Stored items from a collection:
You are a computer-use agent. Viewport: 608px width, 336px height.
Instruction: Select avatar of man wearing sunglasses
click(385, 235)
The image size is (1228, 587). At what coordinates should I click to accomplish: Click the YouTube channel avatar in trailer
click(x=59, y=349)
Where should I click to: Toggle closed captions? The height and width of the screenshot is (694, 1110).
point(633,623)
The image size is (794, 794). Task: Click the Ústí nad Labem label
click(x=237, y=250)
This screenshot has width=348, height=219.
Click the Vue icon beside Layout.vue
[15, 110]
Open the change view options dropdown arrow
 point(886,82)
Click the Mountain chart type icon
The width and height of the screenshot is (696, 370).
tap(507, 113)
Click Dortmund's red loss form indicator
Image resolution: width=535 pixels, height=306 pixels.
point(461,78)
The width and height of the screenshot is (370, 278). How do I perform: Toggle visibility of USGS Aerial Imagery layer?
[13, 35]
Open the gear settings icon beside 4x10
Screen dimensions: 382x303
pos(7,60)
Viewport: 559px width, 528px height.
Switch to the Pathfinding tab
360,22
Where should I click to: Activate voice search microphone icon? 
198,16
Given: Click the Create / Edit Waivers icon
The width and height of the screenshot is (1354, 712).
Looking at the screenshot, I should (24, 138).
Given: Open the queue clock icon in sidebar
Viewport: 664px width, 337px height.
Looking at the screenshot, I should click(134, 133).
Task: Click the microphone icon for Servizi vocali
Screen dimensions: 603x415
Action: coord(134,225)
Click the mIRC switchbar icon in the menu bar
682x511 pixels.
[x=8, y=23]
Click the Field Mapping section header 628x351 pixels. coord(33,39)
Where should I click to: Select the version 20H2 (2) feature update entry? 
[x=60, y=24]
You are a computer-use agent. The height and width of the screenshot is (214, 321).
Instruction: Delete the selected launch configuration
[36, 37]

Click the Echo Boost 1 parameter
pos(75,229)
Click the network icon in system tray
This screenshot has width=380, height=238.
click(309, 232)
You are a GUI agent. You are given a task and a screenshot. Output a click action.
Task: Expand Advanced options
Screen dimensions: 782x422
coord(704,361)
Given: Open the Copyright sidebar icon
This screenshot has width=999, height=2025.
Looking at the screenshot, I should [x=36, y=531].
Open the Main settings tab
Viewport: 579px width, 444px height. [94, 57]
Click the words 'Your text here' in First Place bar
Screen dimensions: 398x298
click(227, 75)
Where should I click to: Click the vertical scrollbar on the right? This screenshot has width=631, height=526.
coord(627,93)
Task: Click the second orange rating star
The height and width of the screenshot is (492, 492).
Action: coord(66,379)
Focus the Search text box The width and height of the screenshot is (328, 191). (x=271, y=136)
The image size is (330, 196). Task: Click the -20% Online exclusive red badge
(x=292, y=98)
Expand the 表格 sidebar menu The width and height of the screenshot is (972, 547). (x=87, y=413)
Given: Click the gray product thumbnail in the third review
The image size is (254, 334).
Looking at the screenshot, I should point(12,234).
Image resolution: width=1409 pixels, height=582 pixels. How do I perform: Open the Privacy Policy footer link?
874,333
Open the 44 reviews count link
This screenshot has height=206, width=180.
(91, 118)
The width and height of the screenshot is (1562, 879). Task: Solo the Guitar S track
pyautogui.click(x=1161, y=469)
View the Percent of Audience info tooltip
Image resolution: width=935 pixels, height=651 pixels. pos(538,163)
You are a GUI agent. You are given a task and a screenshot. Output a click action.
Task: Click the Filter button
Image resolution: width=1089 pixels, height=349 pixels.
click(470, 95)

Assignment: From the data above, copy each line that has the string "text".

Response area:
Click the words 'Your text here' in First Place bar
Focus the Search text box The width and height of the screenshot is (328, 191). (x=271, y=136)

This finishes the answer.